Se llamó al celador, que muy profesionalmente llegó con la silla y acompañó a mi padre hasta la ambulancia. Allí me doy cuenta de que tampoco hay ninguna silla, pero bueno, vamos al aeropuerto. Todo bien. Llegamos, aparca y nos dice: «Voy a buscar una silla de ruedas». Nos quedamos esperando mi padre y yo como diez minutos o más, tranquilos, hablando y riéndonos de la situación tan divertida que nos estaba ocurriendo.

A esto que llega el conductor hablando por el móvil y nos dice: «No he encontrado ninguna silla, me tengo que marchar». ¿Cómo? ¿Cómo puede ser que en un aeropuerto tan grande no haya ni una sola silla para mi padre? Me bajo y le digo que ya buscaré yo una. A los cinco minutos o antes ya la había conseguido.

Se va la ambulancia, llevo a mi padre al punto PMR y allí muy amablemente nos atienden.

El problema es que había pocos trabajadores para tanta gente que tenía que embarcar en silla de ruedas al avión. Una señora mayor casi perdía su vuelo, atasco para pasar el control.
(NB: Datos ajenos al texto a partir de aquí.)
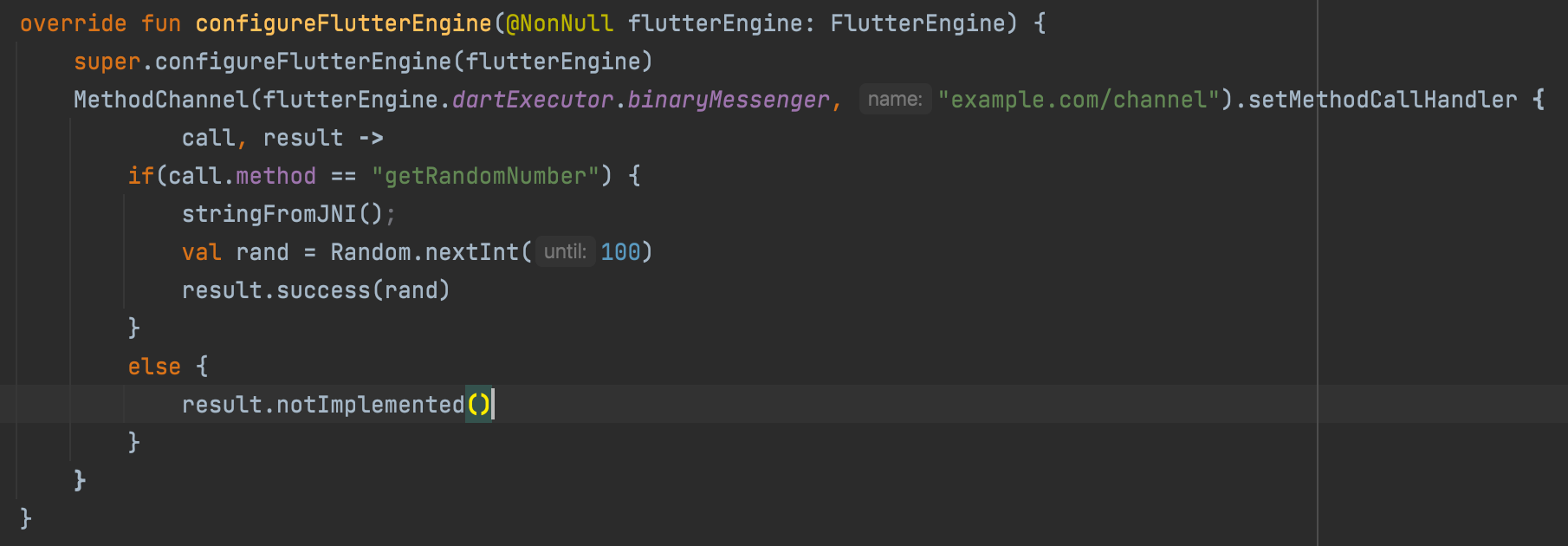Click the override keyword
1568x546 pixels.
(74, 23)
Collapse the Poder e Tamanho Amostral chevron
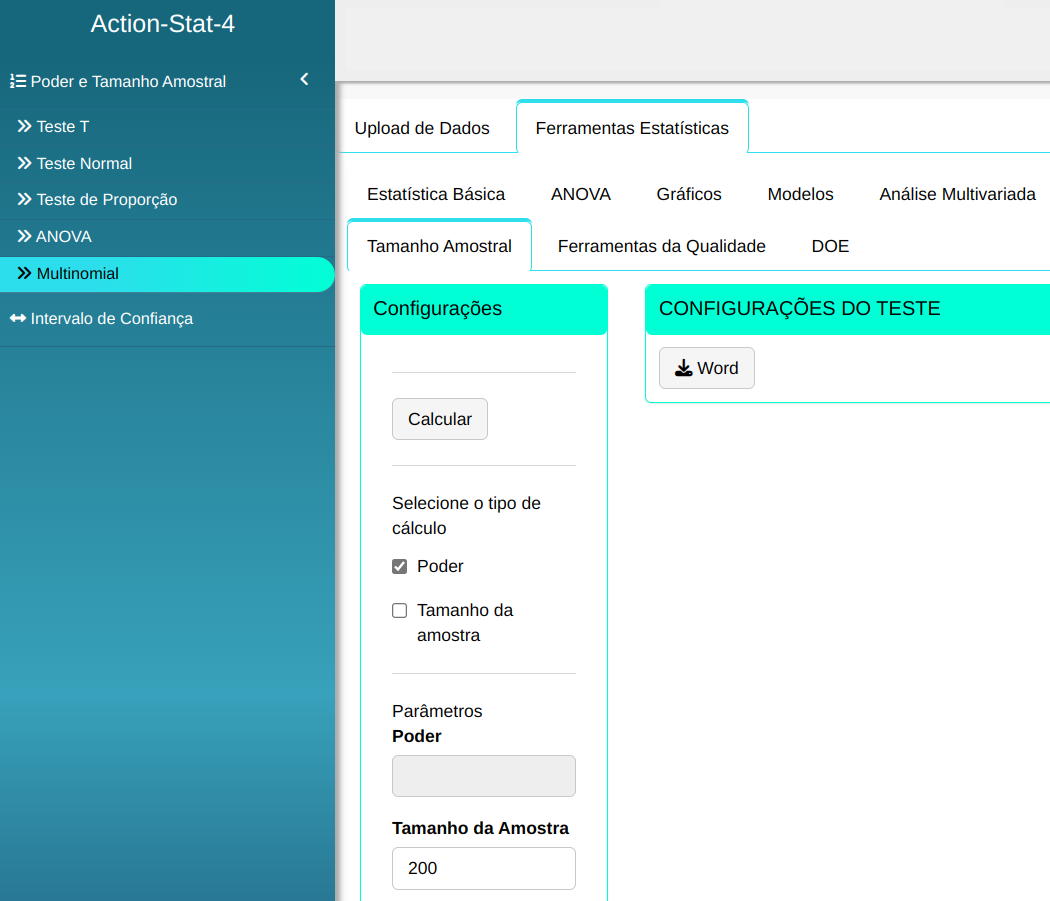This screenshot has height=901, width=1050. coord(305,80)
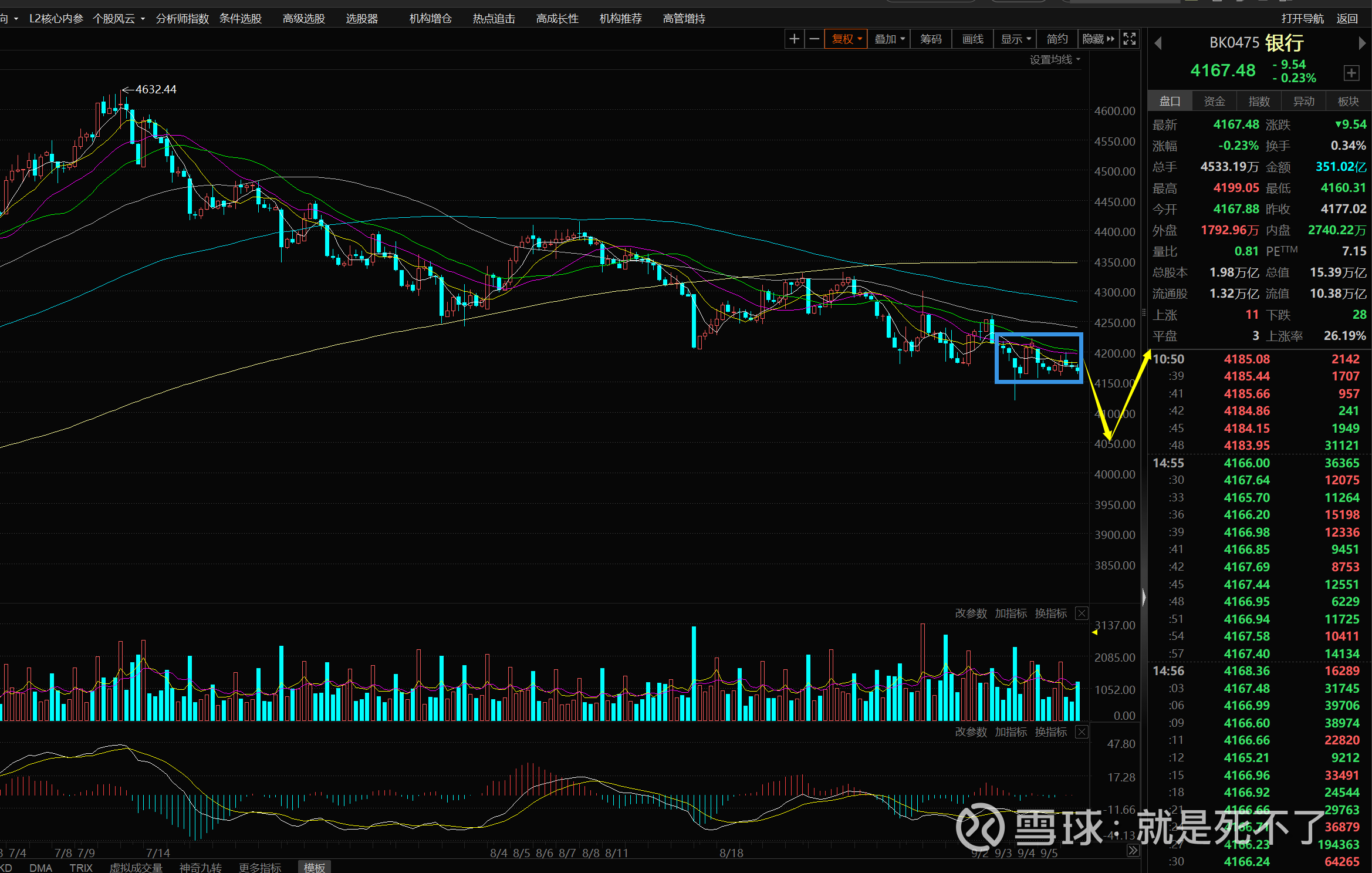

Claro está que los trabajadores no tienen ninguna culpa y me pregunto: ¿por qué no ponen más personal para, que a las horas punta, la gente pueda ser atendida con tiempo y tranquilidad, es decir, como se merece.

Íbamos con tiempo, así que no tuvimos problemas a la hora de embarcar. El personal pista, de primera.